PAMELA looks for dark matter and antimatter

6 September 2006

On 15 June, at midday Moscow time, the Bajkonur Cosmodrome in Kazakhstan launched a Soyuz-TM2 rocket carrying the Russian satellite Resurs DK-1. This carried the Payload for Antimatter Matter Exploration and Light-nuclei Astrophysics (PAMELA), which will investigate antimatter and dark matter. A week later, the first scientific data were received, and after a series of tests on the satellite and all the on-board instruments, PAMELA entered continuous data-taking mode on 11 July.

CCEpam1_09-06

PAMELA will stay in space for at least three years, on a 70° elliptic orbit at an altitude of 300–600 km. Its instruments will measure the flux, energy and characteristics of extragalactic, galactic, solar and interplanetary cosmic rays; it will also investigate dark matter and antimatter in cosmic radiation. More specifically, it will measure cosmic-ray antiproton and positron spectra over the largest energy range ever achieved and will search for antinuclei with unprecedented sensitivity. It will also measure the light nuclear component of cosmic rays and explore phenomena connected with solar and terrestrial physics.

The payload, which is 1.3 m high and weighs 470 kg, consists of a magnetic spectrometer comprising a silicon tracker in a 0.48 T field produced by a permanent magnet, together with a time-of-flight system, an electromagnetic silicon tungsten calorimeter, a “shower-tail catcher” scintillator and a neutron detector, all of which are shielded by an anticoincidence system.

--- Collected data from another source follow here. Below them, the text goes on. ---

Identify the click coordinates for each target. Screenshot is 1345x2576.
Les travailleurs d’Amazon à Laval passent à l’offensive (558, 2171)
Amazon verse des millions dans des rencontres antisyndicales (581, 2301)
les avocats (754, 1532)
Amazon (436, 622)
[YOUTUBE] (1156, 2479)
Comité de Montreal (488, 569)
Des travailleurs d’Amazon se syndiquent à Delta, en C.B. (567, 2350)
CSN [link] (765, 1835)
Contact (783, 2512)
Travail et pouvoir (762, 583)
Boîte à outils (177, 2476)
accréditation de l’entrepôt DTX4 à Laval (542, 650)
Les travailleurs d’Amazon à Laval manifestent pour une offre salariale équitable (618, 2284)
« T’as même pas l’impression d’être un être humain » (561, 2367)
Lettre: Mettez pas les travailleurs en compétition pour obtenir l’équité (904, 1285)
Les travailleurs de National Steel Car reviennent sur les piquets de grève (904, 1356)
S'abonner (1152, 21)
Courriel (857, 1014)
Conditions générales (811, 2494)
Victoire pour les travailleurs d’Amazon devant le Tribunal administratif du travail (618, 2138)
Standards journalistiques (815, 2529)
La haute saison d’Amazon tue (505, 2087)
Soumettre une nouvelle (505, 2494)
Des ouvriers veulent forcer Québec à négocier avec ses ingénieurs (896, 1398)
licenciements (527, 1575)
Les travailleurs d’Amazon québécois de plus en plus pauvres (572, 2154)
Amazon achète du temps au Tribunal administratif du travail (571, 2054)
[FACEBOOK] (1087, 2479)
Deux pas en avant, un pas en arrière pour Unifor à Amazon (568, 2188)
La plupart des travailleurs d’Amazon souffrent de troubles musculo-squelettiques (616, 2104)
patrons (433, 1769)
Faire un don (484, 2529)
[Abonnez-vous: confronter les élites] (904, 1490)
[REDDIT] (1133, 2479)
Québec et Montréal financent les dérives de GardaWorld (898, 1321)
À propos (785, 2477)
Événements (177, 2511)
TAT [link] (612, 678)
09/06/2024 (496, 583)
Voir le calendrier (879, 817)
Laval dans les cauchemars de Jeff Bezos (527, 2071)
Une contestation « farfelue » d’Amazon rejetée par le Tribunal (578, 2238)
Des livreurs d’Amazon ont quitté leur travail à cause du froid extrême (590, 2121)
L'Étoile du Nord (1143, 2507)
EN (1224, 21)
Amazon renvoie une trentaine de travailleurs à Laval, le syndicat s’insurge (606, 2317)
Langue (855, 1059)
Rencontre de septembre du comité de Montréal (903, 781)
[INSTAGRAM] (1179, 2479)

Transmission of data takes place several times a day (one complete orbit lasts about 90 minutes) through a telemetry system connected to a main ground station in Moscow. Data are then forwarded to the participating institutes through high-speed connections: an average of 10–20 GB a day (both engineering and scientific information) are collected and transmitted when PAMELA is fully operating.

PAMELA is the result of a collaboration between the Italian National Institute of Nuclear Physics and the Russian Space Agency and research institutes, with the contribution of the Italian Space Agency, and participation in particular of the Swedish Space Agency, the Royal Institute of Technology in Stockholm, the German Space Agency and the University of Siegen, as well as institutes in India and the US. PAMELA is also a recognized experiment, RE2B, at CERN. Tests were conducted in beams at CERN and elsewhere on prototypes, as well as on the detectors in the final flight configuration.